All 18 cases had comorbidities and were in a range of severe hyponatraemia, defined as Nas<125 mmol/L. Nas levels significantly increased (p<0.05) on days 2 and 4 after the drainage of residual urine, with mean (± standard deviation) changes of 8.39 (± 5.7) and 15.67 (± 5.6) mmol/L, respectively, from a baseline of 110.7 mmol/L. Osms significantly increased (p<0.05) from 240.01 (± 15.68) mOsm/kg on day 1 to 272.74 (± 13.41) mOsm/kg on day 4 post-catheterization.

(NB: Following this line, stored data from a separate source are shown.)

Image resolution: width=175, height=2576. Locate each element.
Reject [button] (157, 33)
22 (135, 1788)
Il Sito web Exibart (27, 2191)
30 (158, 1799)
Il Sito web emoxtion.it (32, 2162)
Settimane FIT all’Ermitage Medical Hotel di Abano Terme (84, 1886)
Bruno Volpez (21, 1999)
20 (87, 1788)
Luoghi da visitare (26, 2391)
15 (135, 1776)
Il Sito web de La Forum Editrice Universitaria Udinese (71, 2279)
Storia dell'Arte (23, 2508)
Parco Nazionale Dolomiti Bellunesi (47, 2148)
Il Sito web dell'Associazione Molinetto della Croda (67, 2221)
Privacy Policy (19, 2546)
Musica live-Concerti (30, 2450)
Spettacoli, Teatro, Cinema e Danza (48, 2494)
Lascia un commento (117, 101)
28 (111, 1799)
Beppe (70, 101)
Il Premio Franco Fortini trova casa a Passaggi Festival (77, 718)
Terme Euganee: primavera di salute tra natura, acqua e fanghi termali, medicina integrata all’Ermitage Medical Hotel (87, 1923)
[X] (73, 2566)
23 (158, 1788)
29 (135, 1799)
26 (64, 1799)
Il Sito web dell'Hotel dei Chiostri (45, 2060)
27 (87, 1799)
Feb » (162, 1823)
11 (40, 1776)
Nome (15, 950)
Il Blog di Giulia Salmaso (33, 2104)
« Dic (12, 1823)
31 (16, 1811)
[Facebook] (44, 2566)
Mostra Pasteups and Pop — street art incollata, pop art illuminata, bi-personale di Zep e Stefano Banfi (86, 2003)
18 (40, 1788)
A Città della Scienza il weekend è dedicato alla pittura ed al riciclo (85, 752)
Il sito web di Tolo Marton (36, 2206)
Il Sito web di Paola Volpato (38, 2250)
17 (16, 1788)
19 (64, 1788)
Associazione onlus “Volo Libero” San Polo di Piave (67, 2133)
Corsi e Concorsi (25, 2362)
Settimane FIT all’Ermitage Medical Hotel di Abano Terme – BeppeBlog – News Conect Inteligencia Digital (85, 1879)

The mean urinary aquaporin:creatinine ratio significantly decreased (p<0.05) from 3,348.01 (± 2,127.82) fmol/mg Cr on day 1 to 1,135.27 (± 1,194.42) fmol/mg Cr on day 4. The mean Osmu significantly decreased (p=0.00) from 450.67 (± 187.3) mOsm/kg on day 1 to 229.33 (± 123.56) mOsm/kg on day 4. The mean urine volume significantly increased (p<0.05) from 1,610.00 (± 530.15) mL on day 1 to 2,725.56 (± 898.29) mL on day 4. All patients showed neurological improvement, with the mean GCS increasing from 11 to 14, without complications of osmotic demyelination syndrome.

CONCLUSION

U-AQP2 levels are elevated in elderly patients with SIADH with urinary retention. After catheterization, these levels decrease, leading to the spontaneous resolution of hyponatraemia without complications.

摘要

背景

抗利尿激素分泌不当综合征(SIADH)是老年患者中最常见的电解质紊乱。慢性尿潴留也与SIADH的发生有关。尿潴留导致SIADH的机制尚不清楚。在老年尿潴留患者中观察到集合管对精氨酸加压素的反应性增加。本研究旨在评估老年尿潴留患者的SIADH是否与尿水通道蛋白2(U-AQP2)水平升高有关,以及插入留置导尿管并限制液体摄入(不给予3%盐水)是否能降低U-AQP2水平,从而使SIADH得到缓解。

方法

本基于医院的临床干预研究于2022年1月至2023年1月进行。选择18例符合与尿潴留相关的等容量性SIADH(根据Bartter和Schwartz标准确定)选择标准的老年患者,排除其他原因。评估并比较导尿后第1天和第4天的血清钠(Nas)、血清渗透压(Osms)、U-AQP2水平、尿渗透压(Osmu)和24小时尿量。还记录了包括神经体征和症状(格拉斯哥昏迷量表[GCS])在内的临床反应。

结果

所有18例患者均有合并症,且处于严重低钠血症范围内,定义为Nas<125 mmol/L。残余尿引流后第2天和第4天,Nas水平显著升高(p<0.05),从基线110.7 mmol/L分别平均(±标准差)变化8.39(±5.7)和15.67(±5.6)mmol/L。导尿后第1天Osms从240.01(±15.68)mOsm/kg显著升高(p<0.05)至第4天的272.74(±13.41)mOsm/kg。尿水通道蛋白与肌酐的平均比值从第1天的3348.01(±2127.82)fmol/mg Cr显著降低(p<0.05)至第4天的1135.27(±1194.42)fmol/mg Cr。平均Osmu从第1天的450.67(±187.3)mOsm/kg显著降低(p=0.00)至第4天的229.33(±123.56)mOsm/kg。平均尿量从第1天的1610.00(±530.15)mL显著增加(p<0.05)至第4天的2725.56(±898.29)mL。所有患者神经功能均有改善,平均GCS从11提高到14,无渗透性脱髓鞘综合征并发症。

结论

老年尿潴留合并SIADH患者的U-AQP2水平升高。导尿后,这些水平降低,导致低钠血症自发缓解且无并发症。